Em entrevista à Rádio Senado nesta sexta-feira (15), Berger sugeriu ao governo que consulte as secretarias estaduais de educação para confirmar os impactos da pandemia na aplicação dos conteúdos e ratificar a necessidade de um novo cronograma para as provas.
“Os estudantes mais pobres sofrerão as piores consequências. Neste momento, é adequado e de bom senso o adiamento do exame, inclusive pelo pouco tempo de implantação do ensino a distância em alguns estados. Muitas escolas sequer conseguiram implantar o sistema”, afirmou na entrevista.
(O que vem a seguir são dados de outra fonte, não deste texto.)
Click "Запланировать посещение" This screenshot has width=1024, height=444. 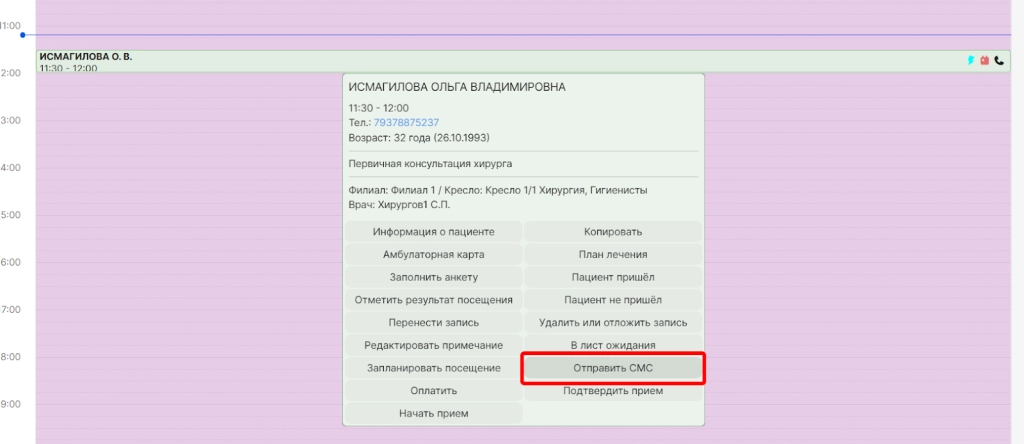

O senador Fernando Collor (Pros-AL) destacou que “mesmo com números expressivos de inscritos, divulgados pelo MEC, há uma forte corrente contrária à realização das provas, por conta da pandemia”. Ele lançou enquete no Twitter nesta quinta-feira (14), e, até esta sexta-feira (15), das 2.193 respostas à pergunta, 22,5% concordam com a realização das provas em novembro. E 77,5% são contrários à manutenção do calendário. Assim como Collor, os senadores Weverton (PDT-MA) e Simone Tebet (MDB-MS) pediram que seus seguidores se manifestassem, por entenderem que uma série de estudantes não está em condições de se preparar para o Enem.
Impasse
No começo de maio, o ministro da Educação, Abraham Weintraub, em audiência na comissão que acompanha as ações do governo de enfrentamento à covid-19, declarou aos líderes partidários do Senado que o Enem não seria adiado. No entanto, o presidente Jair Bolsonaro já cogitou a possibilidade de mudanças. Ele recebeu o presidente da Câmara dos Deputados, Rodrigo Maia, na quinta-feira para tratar, entre outros temas, do adiamento do exame. Maia narrou a impressão dos parlamentares sobre o tema, e disse que o presidente da República “ficou de avaliar” a questão.
“Um pleito importante que fiz ao presidente, e ele ficou muito sensível, ficou de dar uma resposta”, disse Rodrigo Maia.
Desigualdade
Contrários à opinião do ministro da Educação de que o Enem não tem como objetivo a justiça social, diversos senadores alertaram para a falta de estrutura para que alunos de escolas públicas, de baixa renda e do interior do país de se preparem adequadamente para as provas e ter sua performance comprometida.
A senadora Leila Barros (PSB-DF) observou que somente 36% dos alunos da rede pública têm acesso à internet em casa. Nas classes D e E, segundo ela, seis em cada dez alunos sequer têm computador. Leila ressaltou que, além dos parlamentares, há apelos de escolas públicas e de universidades pela remarcação das provas. Para a parlamentar, insistir com a manutenção do calendário do Enem é apostar no crescimento da desigualdade.
“O adiamento é necessário para que nenhum estudante seja prejudicado pela pandemia, principalmente os mais carentes”, defendeu, em sua conta no Twitter.
O senador Paulo Paim (PT-RS) foi além e chegou a dizer que o cancelamento das provas seria uma “medida justa”. Nas redes sociais, o senador gaúcho apontou que, além de prejudicar os estudantes de escolas públicas, a manutenção das datas do exame resultará em “enormes prejuízos para pobres e negros que vivem nas periferias e não têm acesso à internet”.
Para o senador Randolfe Rodrigues (Rede-AP), a insistência do governo em manter o calendário é um ato de “irresponsabilidade e covardia”.